### Supplied passage

Friday, March 18, 2022

Hitchcock's "The Wrong Man": Realism versus Drama

Alfred Hitchcock made no secret of the fact that he was fond of stories based on the “wrong man” motif. Most famously he used it in the 1959 comic thriller North by Northwest, in which a bland businessman (Cary Grant, of course) is mistaken for someone else, a man who poses a serious threat to a cadre of evildoers. While desperately insisting he knows nothing about the nefarious plot that’s afoot, he is drugged, chased, shot at, and otherwise harassed by the baddies, right up until the ultimate happy ending. Hitchcock biographers have a field day discussing their subject in terms of his belief that human beings are just one small step away from being implicated for something they haven’t done.

 There is in fact a Hitchcock film titled The Wrong Man.  It was released in 1956, with Henry Fonda in the central role and Vera Miles as his wife. The expected Hitchcock cameo comes at the film’s very beginning, when the director himself appears in silhouette, explaining that this film is unique in his canon for being closely based on true events. So deliberately does the script follow the actual “wrong man” story of Christopher Emmanuel "Manny" Balestrero that the film is sometimes referred to as a docudrama. The question is: does this adherence to literal truth enhance or detract from Hitchcock’s particular cinematic gifts?

 Fonda plays a jazz bass player with a steady gig at Manhattan’s then-famous Stork Club. He’s also a devoted family man who loves his wife and is a hero to his two sons. When his loving spouse reveals she’s going to need expensive dental work, he tries to cash in her life insurance policy, only to be fingered by several office workers convinced he’s the man who has twice robbed them at gunpoint. Poor Manny can’t seem to catch a break: storekeepers all over his Jackson Heights neighborhood identify him as the robber who’s been preying on them, and so  he’s dragged off to jail. Meanwhile, of course, the tension within his family accelerates, to the point where wife Rose suffers a serious mental breakdown and needs to be hospitalized. Even when a competent attorney comes to represent Manny,  there’s no relief: two of three witnesses who could clear him of the charges against him have died, and the third can’t be found. It’s only when the actual robber is fortuitously caught in the act that his nightmare (sort of) ends.

######
### Recorded information

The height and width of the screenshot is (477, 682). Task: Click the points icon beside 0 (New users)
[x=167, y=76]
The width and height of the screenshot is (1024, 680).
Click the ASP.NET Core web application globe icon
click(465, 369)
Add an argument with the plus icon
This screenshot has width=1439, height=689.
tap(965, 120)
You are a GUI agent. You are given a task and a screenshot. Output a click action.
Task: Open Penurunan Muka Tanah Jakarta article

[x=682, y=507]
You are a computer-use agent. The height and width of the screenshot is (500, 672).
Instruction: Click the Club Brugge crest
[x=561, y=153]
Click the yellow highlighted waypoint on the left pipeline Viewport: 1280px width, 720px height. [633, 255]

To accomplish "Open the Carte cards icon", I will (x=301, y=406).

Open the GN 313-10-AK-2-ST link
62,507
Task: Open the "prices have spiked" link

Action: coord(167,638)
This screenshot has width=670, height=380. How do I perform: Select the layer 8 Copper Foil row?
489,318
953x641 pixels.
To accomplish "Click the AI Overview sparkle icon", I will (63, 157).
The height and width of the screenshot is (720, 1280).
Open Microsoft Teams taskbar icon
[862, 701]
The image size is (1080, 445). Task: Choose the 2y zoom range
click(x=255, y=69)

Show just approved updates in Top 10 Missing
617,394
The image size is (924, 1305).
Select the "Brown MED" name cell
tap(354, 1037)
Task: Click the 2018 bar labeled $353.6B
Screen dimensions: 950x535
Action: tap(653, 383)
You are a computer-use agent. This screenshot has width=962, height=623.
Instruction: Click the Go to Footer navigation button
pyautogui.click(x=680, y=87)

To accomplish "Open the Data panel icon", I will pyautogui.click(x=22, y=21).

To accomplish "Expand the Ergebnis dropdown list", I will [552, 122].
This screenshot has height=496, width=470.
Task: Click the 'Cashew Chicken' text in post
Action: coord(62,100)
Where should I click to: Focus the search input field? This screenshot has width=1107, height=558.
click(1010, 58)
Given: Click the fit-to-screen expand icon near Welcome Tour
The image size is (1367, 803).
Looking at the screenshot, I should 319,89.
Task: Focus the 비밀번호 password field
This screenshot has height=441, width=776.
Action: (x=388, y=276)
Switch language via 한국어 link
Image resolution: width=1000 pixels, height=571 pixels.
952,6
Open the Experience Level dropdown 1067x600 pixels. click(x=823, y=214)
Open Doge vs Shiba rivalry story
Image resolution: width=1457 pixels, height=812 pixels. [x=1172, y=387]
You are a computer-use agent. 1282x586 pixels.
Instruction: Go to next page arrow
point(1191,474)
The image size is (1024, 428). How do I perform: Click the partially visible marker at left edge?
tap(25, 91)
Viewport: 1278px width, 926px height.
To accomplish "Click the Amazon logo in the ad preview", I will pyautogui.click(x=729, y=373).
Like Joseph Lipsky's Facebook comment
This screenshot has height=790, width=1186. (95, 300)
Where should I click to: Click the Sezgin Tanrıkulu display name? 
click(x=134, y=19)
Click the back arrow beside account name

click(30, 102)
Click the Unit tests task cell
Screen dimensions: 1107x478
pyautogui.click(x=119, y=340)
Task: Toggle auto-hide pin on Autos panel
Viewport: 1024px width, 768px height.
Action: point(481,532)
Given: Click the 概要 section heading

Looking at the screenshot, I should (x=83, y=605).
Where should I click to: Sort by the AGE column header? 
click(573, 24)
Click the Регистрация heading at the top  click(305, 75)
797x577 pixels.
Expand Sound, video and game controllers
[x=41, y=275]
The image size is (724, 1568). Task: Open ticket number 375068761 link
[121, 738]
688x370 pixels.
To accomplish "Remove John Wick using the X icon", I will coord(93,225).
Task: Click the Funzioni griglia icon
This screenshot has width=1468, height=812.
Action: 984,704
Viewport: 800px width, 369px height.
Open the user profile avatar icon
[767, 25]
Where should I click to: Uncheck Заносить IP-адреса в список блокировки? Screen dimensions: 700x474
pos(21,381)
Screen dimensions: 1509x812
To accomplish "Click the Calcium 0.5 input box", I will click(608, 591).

######

[Work instruction 1] Reproduce the Hitchcock essay word for word, everything from "There is in" down to "particular cinematic gifts?".
[Work instruction 2] Carry the Hitchcock essay further, picking up after its final sentence.
The items come from a separate source and have no connection to the Hitchcock essay.

[Exercise output 1]
There is in fact a Hitchcock film titled The Wrong Man.  It was released in 1956, with Henry Fonda in the central role and Vera Miles as his wife. The expected Hitchcock cameo comes at the film’s very beginning, when the director himself appears in silhouette, explaining that this film is unique in his canon for being closely based on true events. So deliberately does the script follow the actual “wrong man” story of Christopher Emmanuel "Manny" Balestrero that the film is sometimes referred to as a docudrama. The question is: does this adherence to literal truth enhance or detract from Hitchcock’s particular cinematic gifts?

[Exercise output 2]
 Well, this was reality for one very unlucky man. Which doesn’t mean that his story holds much excitement for the moviegoer. As Manny’s plight got sadder and sadder, I started checking my watch. Fonda’s acting is highly credible, but watching someone suffer—with no wit, no poetry, no lesson learned—was not necessarily how I wanted to spend my evening. Filmgoers back in 1956 apparently felt the same way about this film, though a few intellectual types like Jean-Luc Godard have since given it high praise.

 By way of contrast, Hitchcock shot Saboteur in 1942. This story of an innocent man (Bob Cummings) suspected of bombing the defense plant in which he works plays nicely on the paranoia of the World War II era.  His flight from the law drives him from L.A. through the deserts of the Southwest to New York City, where the climax takes place at (and on) the Statue of Liberty. Romance of course creeps into the story. The bad guys are really bad, though it remains unclear exactly what they’re trying to accomplish, and why their ranks include society dowager types. Implausible, sure. But lots of fun.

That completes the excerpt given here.